Approachable elegance. That's the look and feel management of The Dining Room at the Hilton Short Hills , NJ was aiming for when it recently re-imagined its wait staff uniforms. The makeover went part and parcel with the fine dining establishment's reinvention. Out went the heavy-handed décor and stuffy atmosphere. And out went the dated, uptight-looking tuxedos.
As the only AAA Five Diamond restaurant in New Jersey, The Dining Room was taking a bit of a risk fiddling with an established success. But it was time, says Edie Turna, director of sales and marketing for the hotel. “As our culture and the business traveler in particular have evolved, dressing more casually and more casual in their approach to fine dining, we thought it was time to relax and lighten up the look of the room — make it a more approachable elegance.” Heavy fabrics and traditional English hunting prints were traded for lighter fabrics and more contemporary art. An acoustical guitarist replaced the harpist.

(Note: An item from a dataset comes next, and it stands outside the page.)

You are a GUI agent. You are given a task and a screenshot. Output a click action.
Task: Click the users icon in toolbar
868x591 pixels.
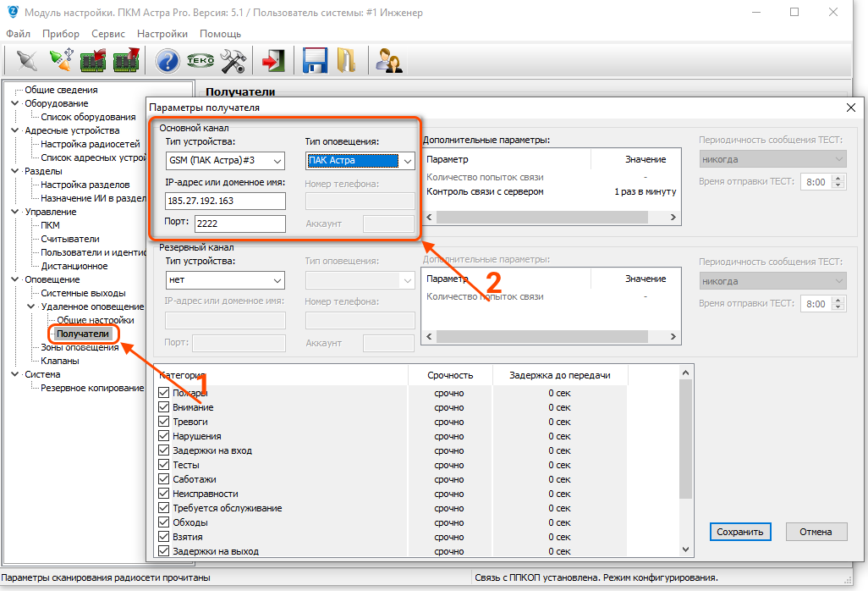[388, 61]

When reconsidering the wait staff's attire, management first replaced the tuxedos with a traditional suit (at this time the staff is all male). But it still didn't look right, relates Turna — “they looked liked accountants.” Turna turned to a resource practically in the hotel's backyard — the upscale Mall at Short Hills with its extensive collection of high-end retailers. She was connected with the owners of the Hugo Boss store and subsequently worked out an arrangement where the hotel would host the store's annual holiday party and partner with the Hugo Boss brand through amenities and various hotel/store packages in return for the retailer outfitting the wait staff.
It was a win-win situation for both the hotel and the retailer.
The suit is a simple, basic black three-button with besom pockets and no vent. Corozzo buttons grace the sleeves and breast. The trousers feature a single pleat, and besom pockets and are lined to the knee for comfort and wearability. The four-season fabric is 100-percent crepe wool with a natural stretch that lends mobility and breathability to the fabric. Each year, with the release of a new Hugo Boss line, The Dining Room updates the suits. This year wait staff are wearing shirts in a soft clay, accented by ties with broad diagonal stripes of wine and copper.
Since switching to the suits in late 2003, the restaurant has received plenty of positive feedback from patrons, who find the attire elegant and professional, without being stuffy. The suits are contemporary yet classic and match The Dining Room's new image.
And the staff's reaction? “They feel great, look sharp and are positive about the change,” reports Turna.